Travail,
amour et fouet
Est-ce un a priori, comme l'a illustré Magali Noël dans la chanson de Boris
Vian (Fais-moi mal Johnny, paroles ci-dessous) , le travail salarié est-il une relation
sadomasochiste qui va du plaisir à la souffrance, de l'amour qui
fait boum à celui qui fait bing.
Un
a priori plutôt bien ancré dans notre société où avoir un
comportement viril pour diriger une équipe est très bien vu, et
même encouragé. Le vrai pouvoir en définitive c'est la capacité à
humilier autrui.1
Que
nous soyons une employée modèle, un secrétaire sexy, un ouvrier
stakhanoviste, une domestique de services, une caissière souriante,
nous nous soumettons tous au pouvoir d'un chef de sévices, d'un
directeur de ressources inhumain, d'une contre-maîtresse tatillonne,
d'un consommateur méprisant, d'un financier capitaliste (pardon pour
le pléonasme).
Toutes
ces personnes dont les décisions, le mépris, la pression s'imposent
à nous pauvres petits travailleurs comme des coups de fouet pour
tenter d'augmenter notre rendement, notre productivité.
Et
ils aiment ça les petits chefs. Pour eux la croissance est l'ultime
orgasme du boss sadique.
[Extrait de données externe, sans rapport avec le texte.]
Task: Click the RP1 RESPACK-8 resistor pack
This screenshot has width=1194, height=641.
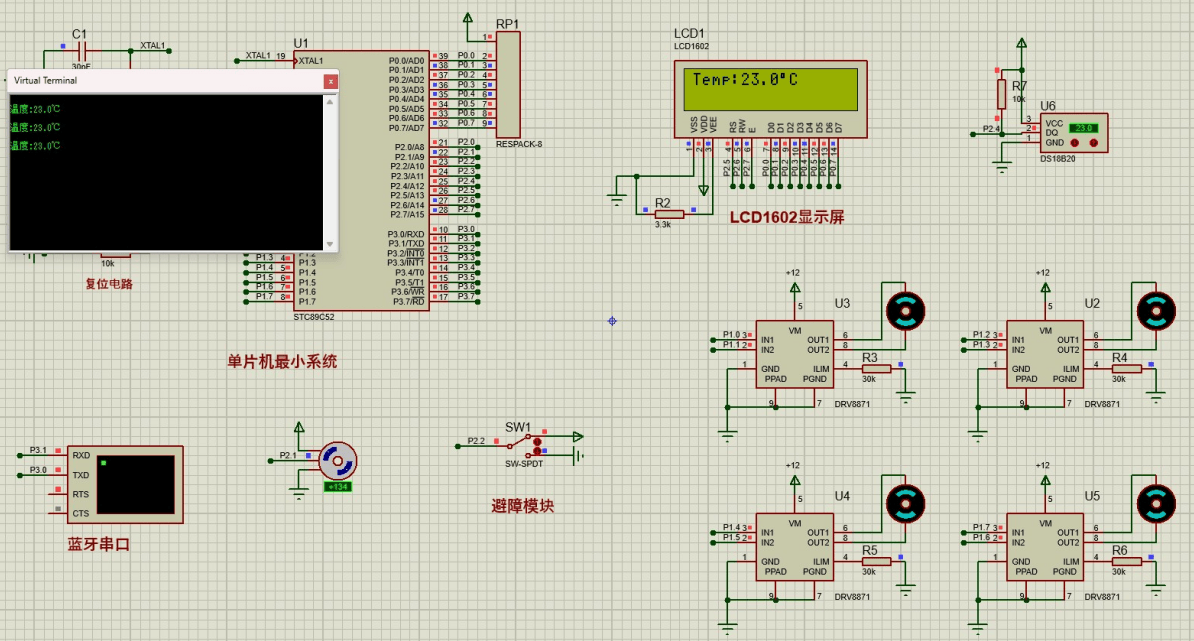Action: coord(508,84)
Et s'ils ne l'atteignent pas c'est
évidemment, parce que le travailleur n'y a pas mis tout son cœur,
tout son corps!
Si
une relation amoureuse se doit d'être volontaire et consentante,
n'est-ce pas aussi le cas du travail salarié ? Ne sommes-nous pas
consentant, volontaire à nous soumettre. Avons-nous le choix ?
Je
vous entends déjà me souffler que "Si on n'aime pas son
travail qu'on le quitte !" et je vous répondrai "mais
voyons, comment pouvez-vous dire une chose pareille, ce n'est pas si
facile, vous devriez le savoir me semble-t-il, on a peut-être une
famille à nourrir, on doit perdre sa vie pour qu'un autre en gagne
plus.
Et
puis on n'existe socialement que si on a un job : "chômeur"
est devenu une insulte.
Et
quand est-il du plaisir ?
Un
récent sondage du secrétariat social Sécurex rapporte que les
conditions de travail déplorables font risquer à 40% des
travailleurs un burn out. C'est beaucoup mais ça veut dire que 60%
se trouvent bien au travail.
Plusieurs
possibilités se proposent à nous pour comprendre ces 60%:
1.
Il y a des masochistes ! Probablement. Qui ne souffrent pas des coups
de fouets, qui y prennent même plaisir. Les coups et les douleurs,
ça ne se discute pas !
2.
Il y a tous ceux qui aiment leur travail quoi qu'il se passe. Le
travail bien fait.
Dans
la Bible, il est écrit que Dieu crée Adam et le place au Jardin
d’Éden pour qu'il le travaille, justement. Et qu'il le travaille
bien. Puis après quelque temps, suite à un acte de désobéissance
et dans une relation d'amour avec sa collègue Eve, Dieu décide de
restructurer le paradis, ils se font licencier et expulser avec comme
seules indemnisation la souffrance sur Terre mais aussi la
connaissance et la liberté ce qui devraient les aider à survivre
dans ce monde de brute.
ou
3e possibilité pour ces 60%, une partie de ceux-si sont des petits
chefs, oui, car les petits chefs sont aussi des salariés. Il est
d'ailleurs souvent, considéré par ses collègues, de même niveau
n, comme étant le plus désagréable.
Désagréable
mais plus riche, un salarié désagréable, antipathique, autoritaire
gagne en effet, 20% de plus que ses collègues aimables,si c'est un
homme, et seulement 6% de plus, si c'est une méchante femme.
Je
vous assure que la gentillesse ne paie pas. Vous en voulez une autre
preuve ?! Oui ? Non ? Oui ! D'accord. Il existe une Journée
internationale de la gentillesse, et elle a lieu tous les 13 novembre.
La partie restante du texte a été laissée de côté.